Le DJ prépare une nouvelle chanson, la piste de danse commence à se remplir et l’ambiance est devenue très festive. J’en profite pour lui demander son prénom. Elle ajuste ses cheveux frisés avec ses mains et je me rapproche d’elle pour bien entendre. Très proche d’elle, je sens que son parfum exhale une fragrance florale et légère. Cet arôme agréable s’harmonise parfaitement avec son style de jeune fille mûre et émancipée.

J’entends « Yolanda », un prénom peu commun, et son sourire me transporte au cinquième ciel. Je reste muet, l’air stupid, hypnotisé sous ses yeux. Elle me fait signe de continuer à danser.

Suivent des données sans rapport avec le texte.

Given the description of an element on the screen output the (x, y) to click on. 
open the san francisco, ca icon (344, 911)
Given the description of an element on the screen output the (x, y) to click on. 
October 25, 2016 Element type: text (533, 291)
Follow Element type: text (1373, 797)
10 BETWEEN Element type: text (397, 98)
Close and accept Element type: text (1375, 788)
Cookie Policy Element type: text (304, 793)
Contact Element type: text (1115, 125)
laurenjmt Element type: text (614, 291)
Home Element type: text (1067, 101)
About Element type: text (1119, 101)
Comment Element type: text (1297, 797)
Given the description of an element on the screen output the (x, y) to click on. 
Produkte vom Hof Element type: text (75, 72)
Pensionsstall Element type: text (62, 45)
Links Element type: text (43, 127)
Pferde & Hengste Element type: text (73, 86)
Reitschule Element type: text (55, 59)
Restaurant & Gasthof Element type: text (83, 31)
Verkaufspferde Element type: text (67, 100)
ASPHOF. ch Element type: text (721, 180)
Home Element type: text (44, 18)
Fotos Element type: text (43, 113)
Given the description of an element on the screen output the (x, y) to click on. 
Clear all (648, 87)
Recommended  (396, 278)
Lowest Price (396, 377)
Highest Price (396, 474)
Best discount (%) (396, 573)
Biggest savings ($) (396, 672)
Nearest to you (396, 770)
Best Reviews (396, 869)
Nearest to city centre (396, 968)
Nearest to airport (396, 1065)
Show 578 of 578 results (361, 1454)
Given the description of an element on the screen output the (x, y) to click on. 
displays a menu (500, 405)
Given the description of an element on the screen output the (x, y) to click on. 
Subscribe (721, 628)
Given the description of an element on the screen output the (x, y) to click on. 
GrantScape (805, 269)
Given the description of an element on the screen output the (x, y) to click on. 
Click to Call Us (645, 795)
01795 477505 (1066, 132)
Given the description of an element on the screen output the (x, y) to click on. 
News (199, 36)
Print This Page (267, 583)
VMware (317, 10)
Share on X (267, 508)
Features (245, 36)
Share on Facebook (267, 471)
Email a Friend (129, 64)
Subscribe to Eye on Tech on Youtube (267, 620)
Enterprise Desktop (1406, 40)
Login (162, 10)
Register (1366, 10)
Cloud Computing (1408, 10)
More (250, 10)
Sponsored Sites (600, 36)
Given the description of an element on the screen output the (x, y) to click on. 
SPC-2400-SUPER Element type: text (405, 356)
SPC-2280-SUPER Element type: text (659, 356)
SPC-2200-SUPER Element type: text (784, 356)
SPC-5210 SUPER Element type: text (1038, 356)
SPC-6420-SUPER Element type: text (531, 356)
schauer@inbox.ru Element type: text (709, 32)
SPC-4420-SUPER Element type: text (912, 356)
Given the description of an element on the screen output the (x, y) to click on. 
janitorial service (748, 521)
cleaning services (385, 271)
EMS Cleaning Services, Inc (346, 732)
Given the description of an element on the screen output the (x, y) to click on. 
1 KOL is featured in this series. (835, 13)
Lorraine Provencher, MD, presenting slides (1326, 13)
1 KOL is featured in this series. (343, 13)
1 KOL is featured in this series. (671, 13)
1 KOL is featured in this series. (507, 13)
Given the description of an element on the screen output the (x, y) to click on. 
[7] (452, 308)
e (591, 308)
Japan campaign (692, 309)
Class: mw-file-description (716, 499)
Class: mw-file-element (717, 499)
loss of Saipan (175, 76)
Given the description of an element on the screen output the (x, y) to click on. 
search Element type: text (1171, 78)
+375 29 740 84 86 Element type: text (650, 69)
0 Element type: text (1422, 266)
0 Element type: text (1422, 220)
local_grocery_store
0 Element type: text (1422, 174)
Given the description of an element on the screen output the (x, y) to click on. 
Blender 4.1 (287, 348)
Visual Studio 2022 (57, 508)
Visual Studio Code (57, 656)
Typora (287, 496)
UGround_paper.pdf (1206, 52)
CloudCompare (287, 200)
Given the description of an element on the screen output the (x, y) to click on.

On entend You're The One That I Want et sur la piste, tout le monde bouge enchanté.

Je commence à suer et je l’invite à boire une boisson fraîche, ce qu’elle accepte volontiers. Elle me parle de sa musique préférée et qu’elle adore danser. Elle est dans un lycée privé, très connu, du centre-ville où elle y va avec son petit frère. Son père est agent de commerce et sa maman est femme au foyer, cependant elle fait beaucoup d’autres choses comme aider les enfants défavorisés qui ont des difficultés scolaires. Elle s’entend très bien avec sa maman. Elle voudrait étudier médecine pour devenir pédiatre et travailler pour l’épanouissement des enfants décrocheurs. Pour l’instant elle participe dans une association artistique et anime un atelier de théâtre dans un quartier défavorisé.

Écrasé par sa personnalité, j’essaye d’être à sa hauteur. Je lui réponds que je suis sportif, je joue le football et j’adore ça. Je connais tous les prénoms des joueurs de foot de chaque équipe. À l’école, mes résultats sont moyens, mais corrects et je m’amuse bien avec mes amis. En dehors du foot, rien ne m’intéresse vraiment.

Je crois que ma présentation l’a impressionnée parce qu’elle me demande si nous pouvons continuer notre conversation un autre jour.

Je ne me suis jamais senti un beau garçon, malgré mon corps athlétique, mes yeux verts, mes cheveux châtain clair et une tête de James Dean. Par contre, j’adore les belles filles, mais je ne sais comment établir une conversation avec elles. Avec Yolanda, c’était facile. Malgré sa taille, son nez crochu, sa verrue sur le visage, sa tête ronde et ses grandes oreilles, elle rayonne autour d’elle et je me sens déstabilisé. Honnêtement, elle ne représente pas la beauté que je souhaitais pour moi, mais elle a tout pour que je m’abandonne à ses pieds.